Friday, February 13, 2009

More on Chesapeake's Expectation for Gas Prices to Increase

At the Cambridge Energy Research Associates CERA Week Conference in Houston earlier this week, Aubrey McClendon of Chesapeake Energy made a presentation that suggested market forces will cause natural gas prices to recover in 2010 and 2011. Quoting his presentation:
  • "Against unrelenting pessimism about U.S. natural gas prices in early 2009, there is emerging evidence that market forces are creating the conditions for a strong natural gas price recovery in 2010 and 2011
  • "What is that evidence? It’s plunging rig counts (40-50/week lately) and accelerating decline curves (the “dark side” of technology)
  • "What do we know today?
    – First year U.S. decline rate is 25-30%, i.e. 15-18 bcf/day
    – 2008 U.S. gas production YOY increase of 7-8%, or 4-5 bcf/day
    – 2008 natural gas rig count averaged 1,500 rigs – this overcame first year depletion of 25%-30% and generated growth of 7-8%, for a combined 32-38% growth rate
    – If natural gas rig count went to zero, then all would agree this 32-38% number would also become zero
    – So, if natural gas rig count goes down by 50% in 2009, CHK believes industry will lose ~40% of this 32-38% production capacity increase, through which 7-8% growth disappears and 7-8% production declines appear by YE 2009. So, YOY growth of 4-5 bcf/day in 2008 will give way to a decrease of 4-5 bcf/day a year later, setting up a big price rebound in 2010 and 2011 if U.S. economy does not materially weaken from here"

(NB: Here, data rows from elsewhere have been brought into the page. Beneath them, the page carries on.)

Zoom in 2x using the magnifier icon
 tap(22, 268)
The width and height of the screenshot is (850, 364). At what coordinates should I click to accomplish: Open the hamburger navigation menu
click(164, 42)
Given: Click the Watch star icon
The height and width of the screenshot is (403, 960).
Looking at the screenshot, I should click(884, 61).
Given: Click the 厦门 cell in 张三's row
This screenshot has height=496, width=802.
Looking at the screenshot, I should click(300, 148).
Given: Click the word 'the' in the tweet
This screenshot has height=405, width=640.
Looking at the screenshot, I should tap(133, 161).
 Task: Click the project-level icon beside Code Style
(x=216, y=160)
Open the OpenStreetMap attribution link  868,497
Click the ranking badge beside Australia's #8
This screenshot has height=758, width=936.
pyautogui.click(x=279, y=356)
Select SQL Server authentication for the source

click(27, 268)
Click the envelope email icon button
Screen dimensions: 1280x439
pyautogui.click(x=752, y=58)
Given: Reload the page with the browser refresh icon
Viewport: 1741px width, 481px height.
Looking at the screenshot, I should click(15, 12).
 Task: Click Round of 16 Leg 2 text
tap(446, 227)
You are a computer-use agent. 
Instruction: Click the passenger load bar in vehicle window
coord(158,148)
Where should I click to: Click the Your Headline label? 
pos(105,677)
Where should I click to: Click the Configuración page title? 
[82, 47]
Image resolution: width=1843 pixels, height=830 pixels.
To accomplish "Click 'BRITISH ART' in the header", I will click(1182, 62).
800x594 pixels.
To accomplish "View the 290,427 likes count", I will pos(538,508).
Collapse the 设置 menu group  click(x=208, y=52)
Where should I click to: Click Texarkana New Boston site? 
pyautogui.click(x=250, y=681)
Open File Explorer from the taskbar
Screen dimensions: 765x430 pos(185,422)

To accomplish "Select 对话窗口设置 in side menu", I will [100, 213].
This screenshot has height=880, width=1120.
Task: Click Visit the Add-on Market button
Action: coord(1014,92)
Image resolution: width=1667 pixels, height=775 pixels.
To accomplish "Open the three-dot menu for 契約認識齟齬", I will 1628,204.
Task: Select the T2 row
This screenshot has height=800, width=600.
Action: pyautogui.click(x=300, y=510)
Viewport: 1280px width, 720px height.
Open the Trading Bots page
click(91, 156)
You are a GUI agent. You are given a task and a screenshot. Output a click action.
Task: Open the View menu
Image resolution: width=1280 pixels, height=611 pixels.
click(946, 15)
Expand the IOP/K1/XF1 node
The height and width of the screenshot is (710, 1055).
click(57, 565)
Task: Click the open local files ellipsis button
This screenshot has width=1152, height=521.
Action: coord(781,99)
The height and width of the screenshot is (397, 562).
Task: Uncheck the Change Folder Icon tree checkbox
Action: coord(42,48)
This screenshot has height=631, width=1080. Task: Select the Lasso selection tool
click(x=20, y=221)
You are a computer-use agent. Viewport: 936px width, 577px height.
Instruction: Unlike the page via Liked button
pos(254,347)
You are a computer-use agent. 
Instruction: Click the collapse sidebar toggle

The company also believes, as many do, that the Obama administration will be good to natural gas, especially on the demand side. Democrats in general favor natural gas because it is a domestic product and burns cleaner than oil and coal. Many believe that the Obama administration will more quickly advance the conversion of coal plants to natural gas and the implementation of natural gas vehicles, both of which will lead to significantly increased demand.

Chesapeake also discussed the "Big Four" gas shale plays in the U.S. and stated the company's overall expectation for each: Barnett (~75 Tcf), Fayetteville (~75 Tcf), Haynesville (~500 Tcf) and Marcellus (~500 Tcf). Chesapeake believes that they Haynesville and Marcellus Plays will become two of the top ten or top five worldwide gas plays. Obviously Chesapeake is biased because of the company's position in each play, but that's still a strong statement. It's funny that people talk so much about the Barnett Shale, possibly because it is a more mature play, but based on Chesapeake's expectations, the Haynesville Play will be more than six times as big as Barnett.

An article at Rigzone.com discussing the presentation also noted that that McClendon said, "We think in time it will become the largest gas field in the world at 1.5 quadrillion cubic feet." Chesapeake believes that the Haynesville Play will be the largest U.S. gas field by 2020.